Mahadeoji Nyayshastri entered the tent. Jaswant started conversation, “Tell me what proposal you brought from your master.”
Mahadeo: “My master did not send me with a proposal. He wanted me to meet you.”
Jaswant Singh: “Is he disappointed only because we have captured the forts of Puna and Chakan?”
Mahadeo: “My master is disappointed seeing the gem of the Hindu kings, who he considers a treasure of the Kshatriya clans and the custodian of Hindu ethics serving foreigners.”
Jaswant’s face showed sign of embarrassment. Mahadeoji noticed that but ignored. He continued, “The person who married a kinswoman of Udaypur Rana, whose throne is established under the royal umbrella of Marwar, whose fame is spread throughout Rajasthan and whose prowess by the river Sipra frightened Aurangzeb, is fighting against own kith and kin taking the side of foreigners!
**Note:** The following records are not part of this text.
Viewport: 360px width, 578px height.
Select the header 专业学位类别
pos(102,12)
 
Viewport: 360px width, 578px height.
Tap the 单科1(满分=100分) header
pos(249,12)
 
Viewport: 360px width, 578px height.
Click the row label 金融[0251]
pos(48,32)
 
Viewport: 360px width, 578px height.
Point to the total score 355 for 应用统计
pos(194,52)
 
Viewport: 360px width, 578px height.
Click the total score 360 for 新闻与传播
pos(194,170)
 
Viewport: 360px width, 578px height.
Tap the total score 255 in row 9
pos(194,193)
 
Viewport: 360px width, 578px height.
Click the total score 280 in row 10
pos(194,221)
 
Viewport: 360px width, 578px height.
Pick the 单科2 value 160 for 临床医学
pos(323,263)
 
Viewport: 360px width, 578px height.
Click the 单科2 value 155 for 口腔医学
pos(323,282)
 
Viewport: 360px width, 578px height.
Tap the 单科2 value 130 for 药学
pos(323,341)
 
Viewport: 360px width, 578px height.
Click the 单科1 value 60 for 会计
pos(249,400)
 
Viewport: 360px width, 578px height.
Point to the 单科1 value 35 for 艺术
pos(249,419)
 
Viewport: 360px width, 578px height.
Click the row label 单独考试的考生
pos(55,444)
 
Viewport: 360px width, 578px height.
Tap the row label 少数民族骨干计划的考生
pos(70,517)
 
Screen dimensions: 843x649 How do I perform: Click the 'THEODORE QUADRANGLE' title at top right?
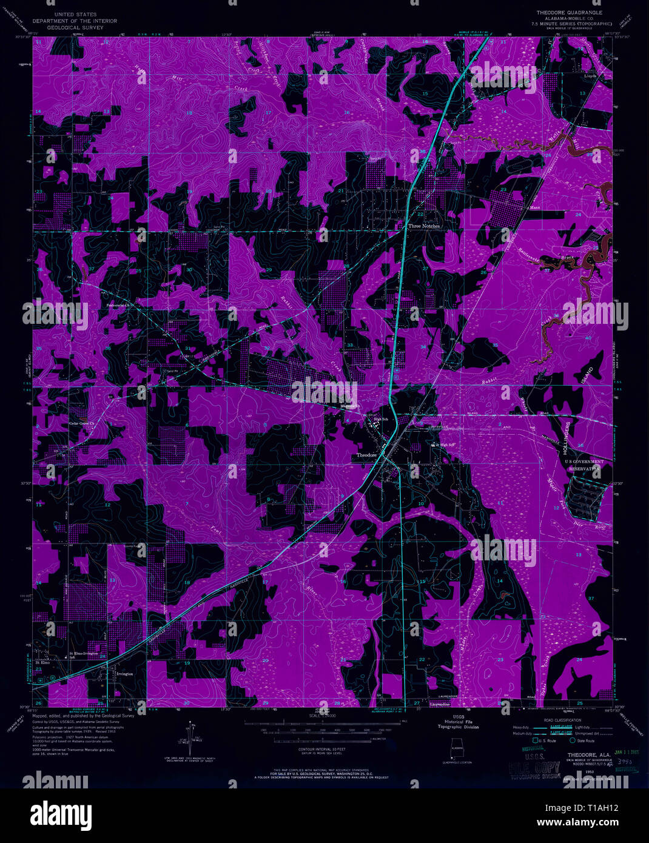(569, 12)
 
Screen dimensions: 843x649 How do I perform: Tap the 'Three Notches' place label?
(423, 226)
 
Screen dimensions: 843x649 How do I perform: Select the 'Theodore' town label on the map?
(366, 455)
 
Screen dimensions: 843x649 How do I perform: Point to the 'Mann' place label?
(534, 207)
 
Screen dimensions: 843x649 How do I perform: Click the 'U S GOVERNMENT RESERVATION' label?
(583, 465)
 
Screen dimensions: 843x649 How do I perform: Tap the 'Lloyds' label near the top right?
(590, 76)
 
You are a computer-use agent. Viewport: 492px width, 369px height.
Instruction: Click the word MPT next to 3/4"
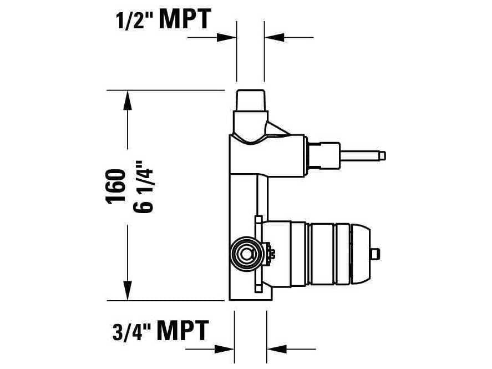click(x=183, y=331)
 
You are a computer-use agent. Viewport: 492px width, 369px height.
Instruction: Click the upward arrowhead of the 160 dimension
click(x=128, y=100)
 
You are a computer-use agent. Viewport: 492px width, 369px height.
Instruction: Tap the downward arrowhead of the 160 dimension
click(x=128, y=291)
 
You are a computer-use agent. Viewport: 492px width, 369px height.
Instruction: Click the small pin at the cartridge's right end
click(x=376, y=254)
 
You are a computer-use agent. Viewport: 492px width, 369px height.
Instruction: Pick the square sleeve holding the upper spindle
click(x=325, y=155)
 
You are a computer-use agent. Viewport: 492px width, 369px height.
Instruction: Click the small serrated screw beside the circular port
click(x=270, y=253)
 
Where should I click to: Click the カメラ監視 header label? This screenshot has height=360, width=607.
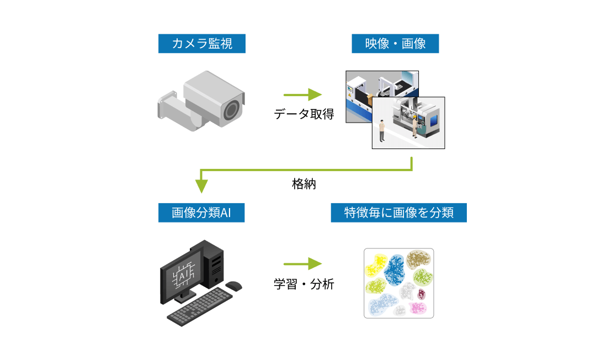[x=201, y=44]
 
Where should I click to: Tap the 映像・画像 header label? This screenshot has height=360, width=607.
[x=395, y=44]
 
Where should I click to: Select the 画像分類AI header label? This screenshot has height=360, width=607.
[x=201, y=213]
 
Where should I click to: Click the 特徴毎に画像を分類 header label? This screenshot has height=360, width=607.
[x=398, y=213]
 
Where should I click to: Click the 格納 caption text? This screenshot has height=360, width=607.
[x=303, y=184]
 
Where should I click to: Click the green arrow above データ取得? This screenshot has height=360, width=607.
[x=303, y=94]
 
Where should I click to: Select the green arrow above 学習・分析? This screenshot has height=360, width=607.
[x=303, y=263]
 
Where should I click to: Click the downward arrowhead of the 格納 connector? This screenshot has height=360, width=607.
[x=201, y=186]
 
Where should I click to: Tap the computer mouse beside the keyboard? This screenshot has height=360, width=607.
[x=234, y=285]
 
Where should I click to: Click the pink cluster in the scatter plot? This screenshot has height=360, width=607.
[x=418, y=308]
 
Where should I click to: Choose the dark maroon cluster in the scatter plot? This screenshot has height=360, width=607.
[x=422, y=294]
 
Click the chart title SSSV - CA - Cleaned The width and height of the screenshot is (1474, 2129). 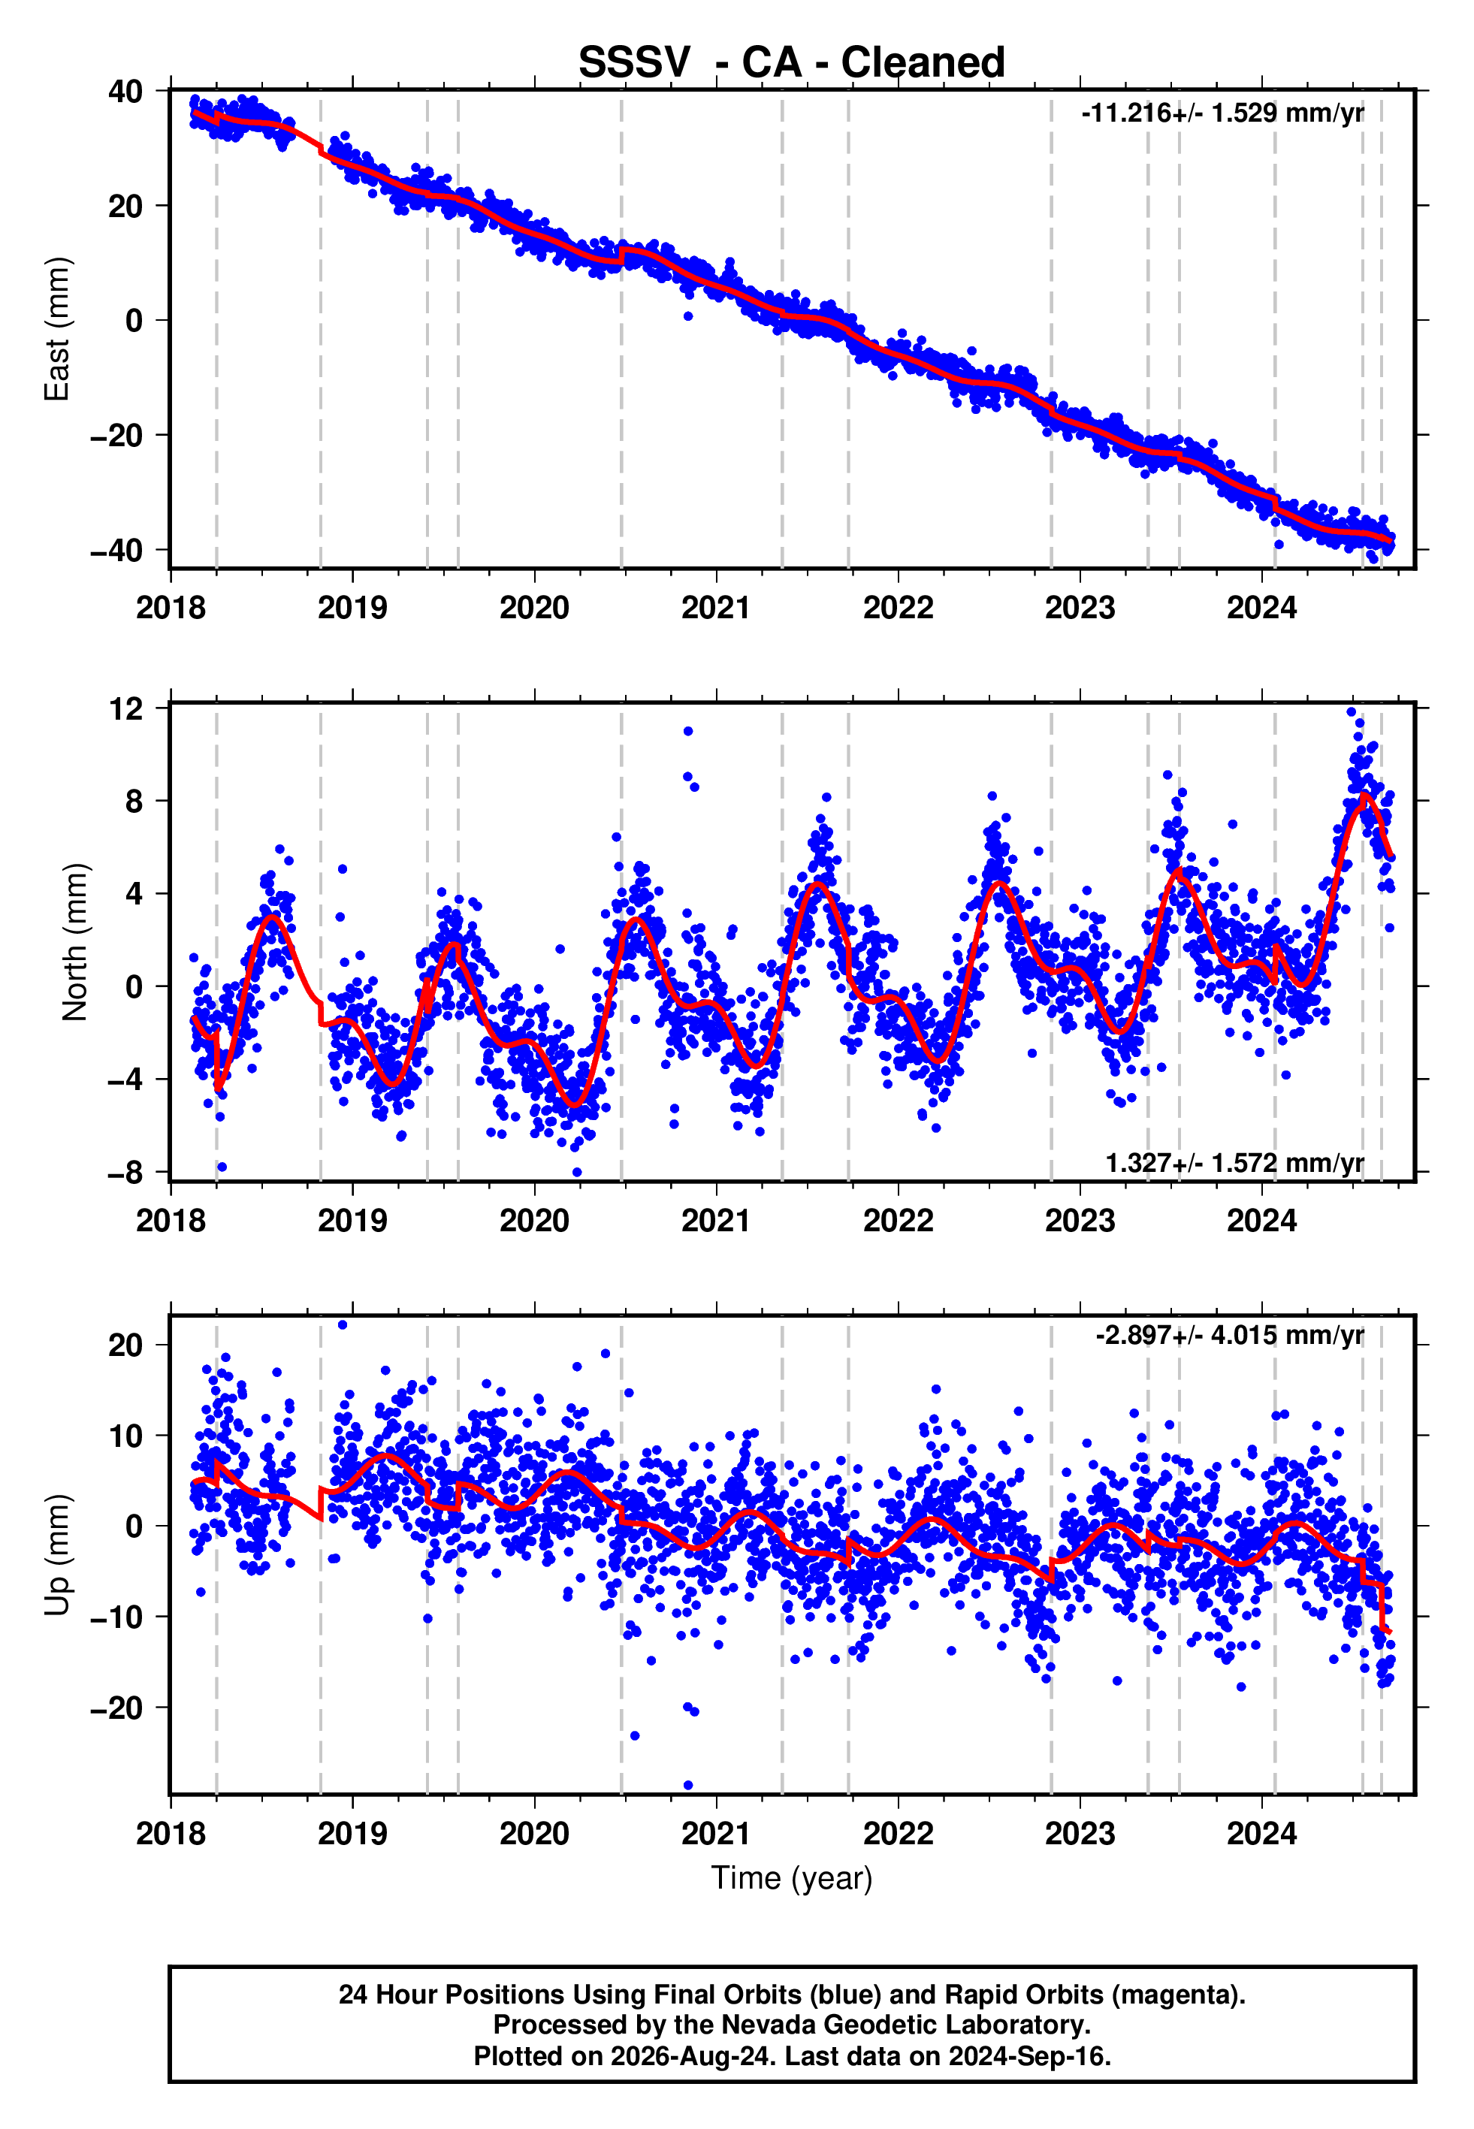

My master is depressed seeing the person whom the entire Bharatbarsha considers a strong pillar of ancient chivalry fighting for outsiders. My king! I am a minor messenger – I might have lost my sense how I should talk to you – please forgive my audacity – but why is this display of warfare? Against whom did you assemble so many armed soldiers? To celebrate which event are these flags of victory raised? Is it going to liberate us? Is it going to ensure freedom for us? Is it going to accomplish the reputation of a Kshatriya? You are the guardian of the warrior clans. Please give this a thought.”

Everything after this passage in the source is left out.